The literacy night’s workshops began before the main speakers and included “Grandma Gertie’s” storytime, making bookmarks, literacy bingo, a book walk similar to a cake walk and other activities.
At the bookmark station, Mark Boyson was there with his preschooler, Ella who was placing foam letters to spell her name on the bookmark.
“We read to our kids, and they read to us,” he said. “It’s important that kids read as they’re growing up so they’re always learning. It’s a great bonding time for us.”
Student Parent Organization President Mickie Rhoads said that every year the school promotes a night for reading and writing so kids will have a love for them.
“They are the building blocks for their future in school, whether it’s spelling or math, and it’s necessary in every career in their future. The kids get all geared up and excited for literacy night and it’s a lot of fun,” she said.
Author Kristyn Crow was the highlight of the evening with readings from “Zombelina” and from “Skeleton Cat,” which included about 30 student helpers. She walked students through how a book gets published from idea to finished work.

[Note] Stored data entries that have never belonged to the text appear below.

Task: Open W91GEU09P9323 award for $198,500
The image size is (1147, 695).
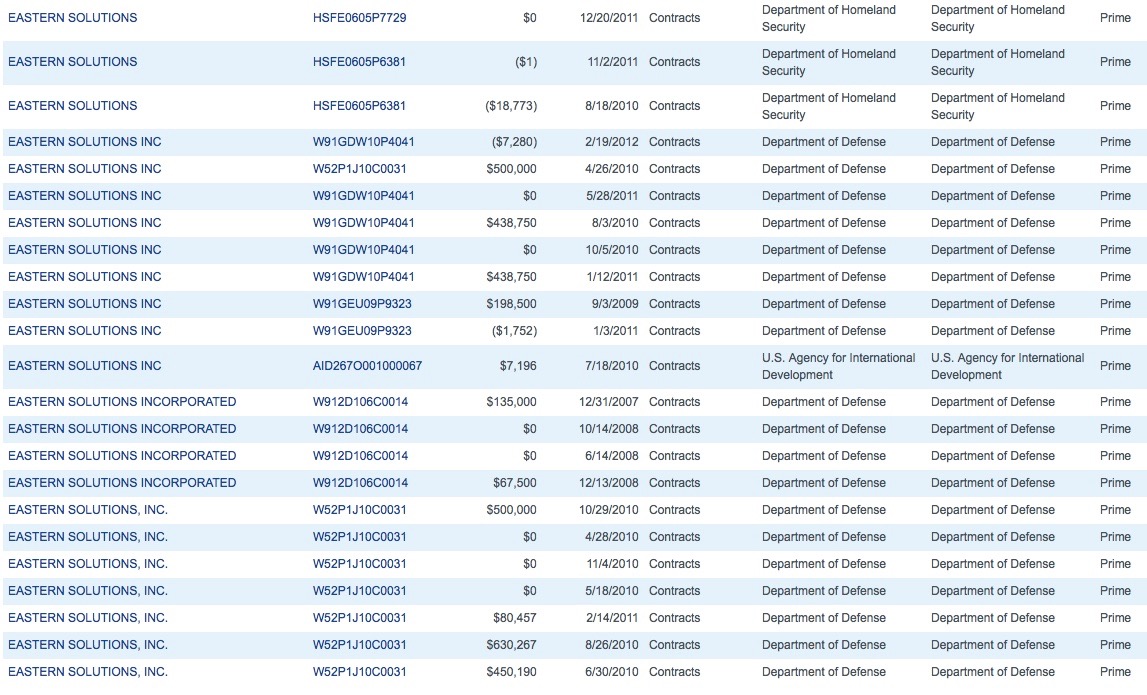Action: [362, 304]
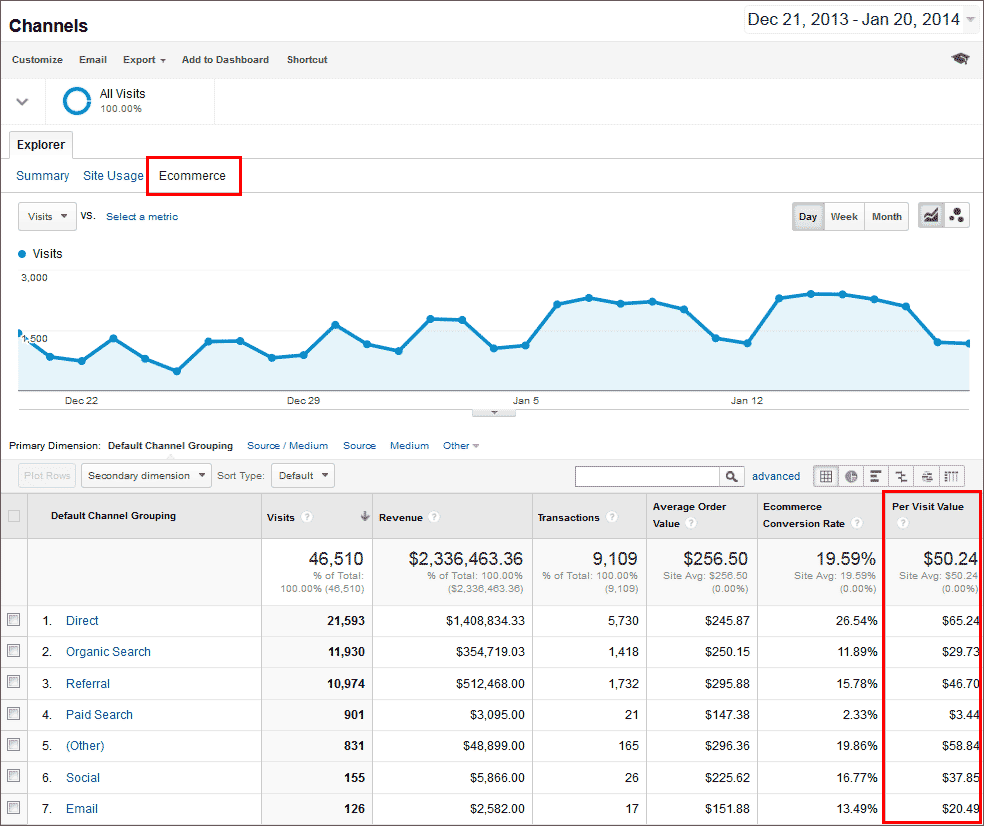Set graph interval to Week

point(844,217)
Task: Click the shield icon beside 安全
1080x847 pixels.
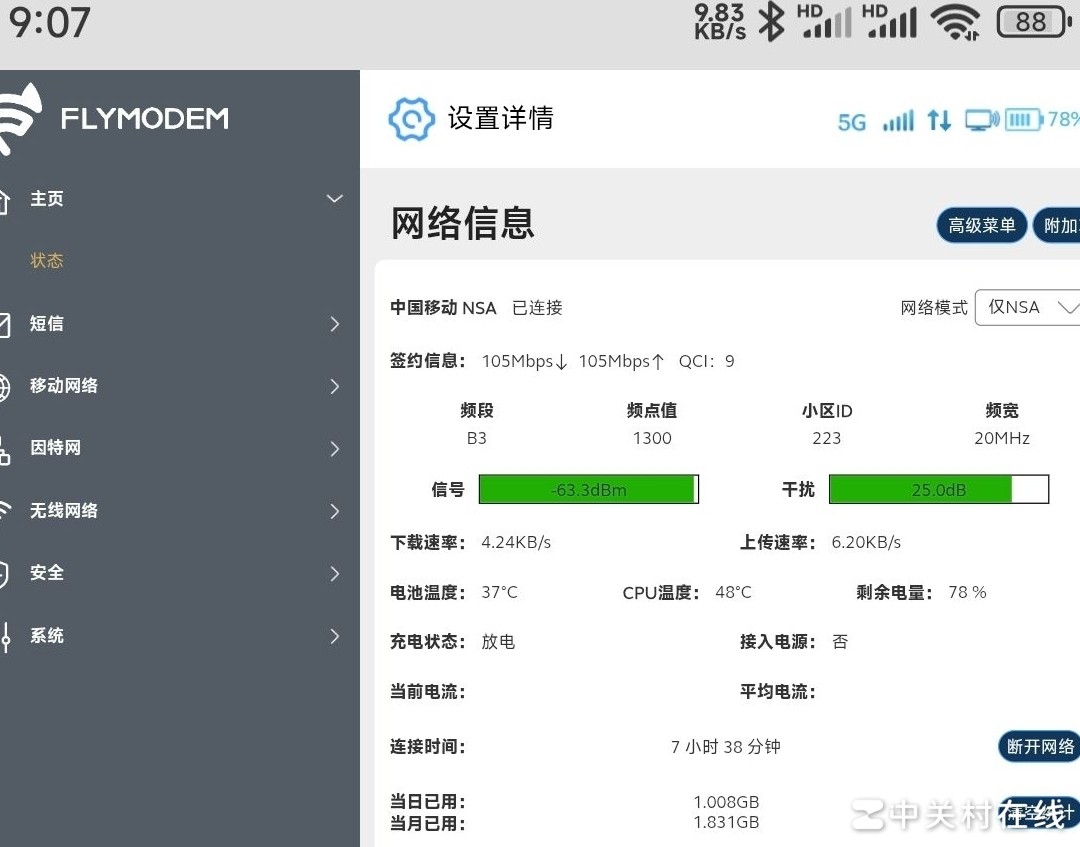Action: coord(4,574)
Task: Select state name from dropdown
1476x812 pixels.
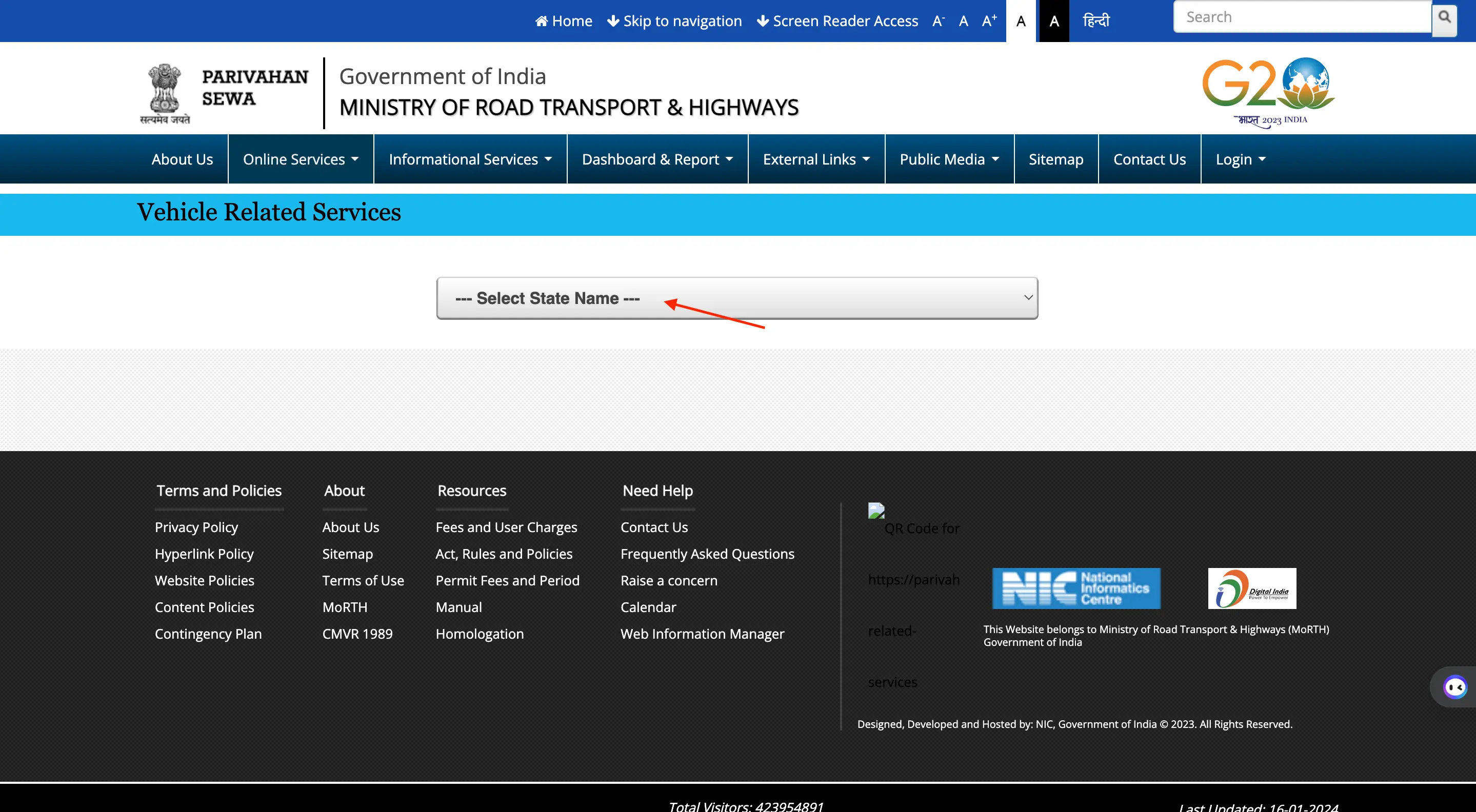Action: coord(738,297)
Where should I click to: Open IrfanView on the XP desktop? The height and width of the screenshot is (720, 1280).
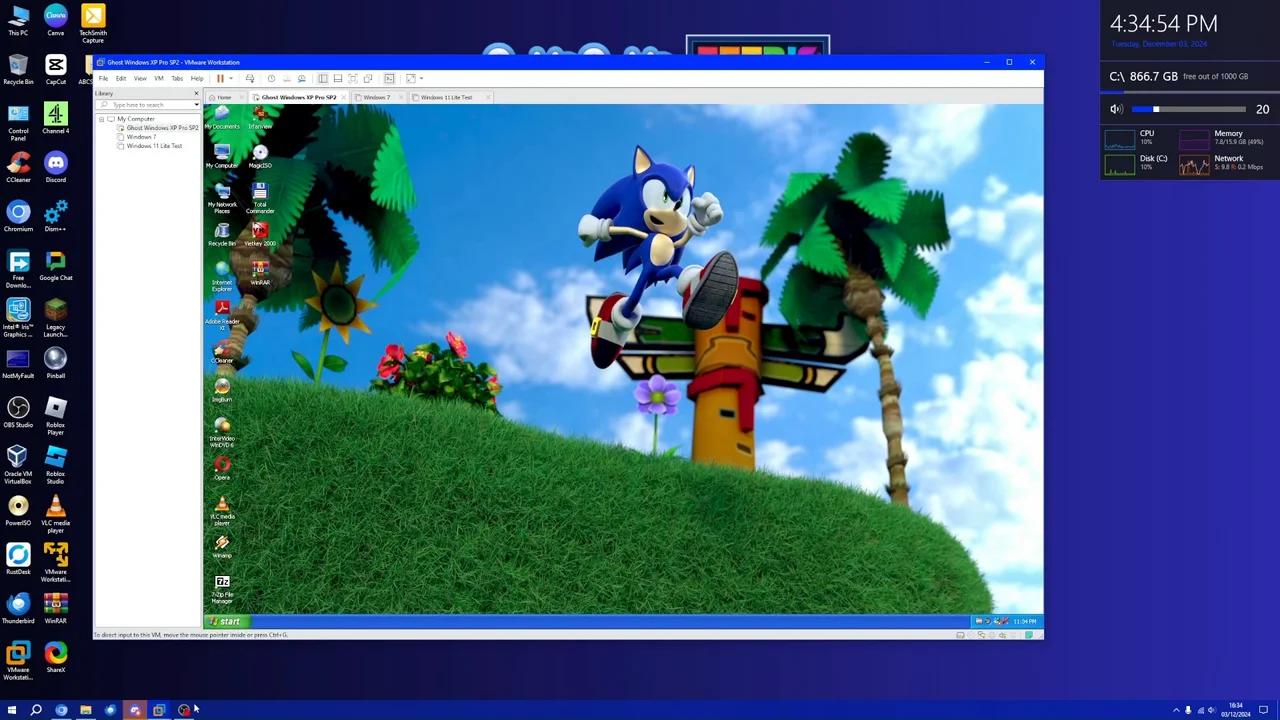(259, 118)
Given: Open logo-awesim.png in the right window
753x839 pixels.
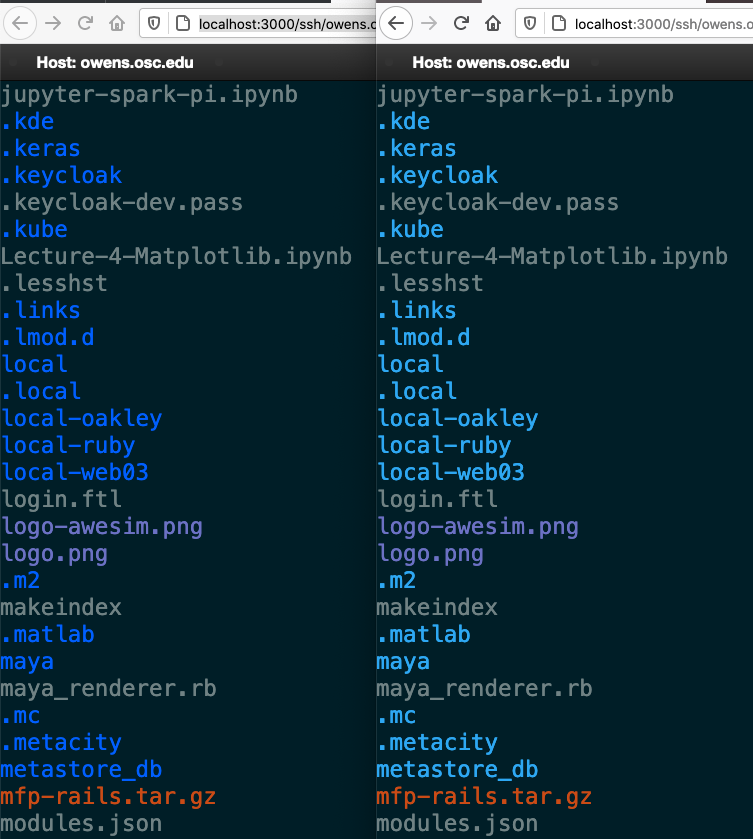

“Ideas come from everywhere,” she said. “I used the creek behind my grandparents’ house where we would catch crayfish and instead made up a monster in the trees, and it became the idea for ‘Bedtime at the Swamp.’ My daughter was 3 when she was carrying this big cat around, and we don’t own a cat. And it gave me an idea to write a story about a fat cat. Then I changed it to a skinny cat that could fit between fence slots, and that’s where the idea for ‘Skeleton Cat’ came from.”
She also demystified preconceived thoughts about authors’ lives.
“Some people think authors live in palaces far away because I know that’s what I thought. But I’m a mom of seven kids, and I do the dishes and do what moms do. Writers can work in their pajamas, but it can be isolated. I’ve never met my editor,” she said.
Crow said she hoped she inspired students that evening.
“I dreamt of being an author at age 5, and you can be one, too,” she told them. “No matter what you grow up to be, you can be an author too. If you’re a chef, a scientist or whatever you choose, people will want to read what you write. If you know something, you can write about it.”
A representative for Richard Paul Evans, Garrett Despain, spoke to students about Evans’ “Michael Vey” book series.
Despain said that Evans is his hero since Evans writes about his own neurological disorder, Tourette’s syndrome, in the books to educate others.
Tourette’s syndrome is an inherited disorder of the nervous system, with common symptoms including unwanted movements and noises called tics.
“Richard Paul Evans wanted you to learn about Tourette’s so you will understand it and not make fun of anyone with it,” Despain said. “He wants to change the world and fight bullies, and he is doing this through writing books and you’re doing this by reading them.”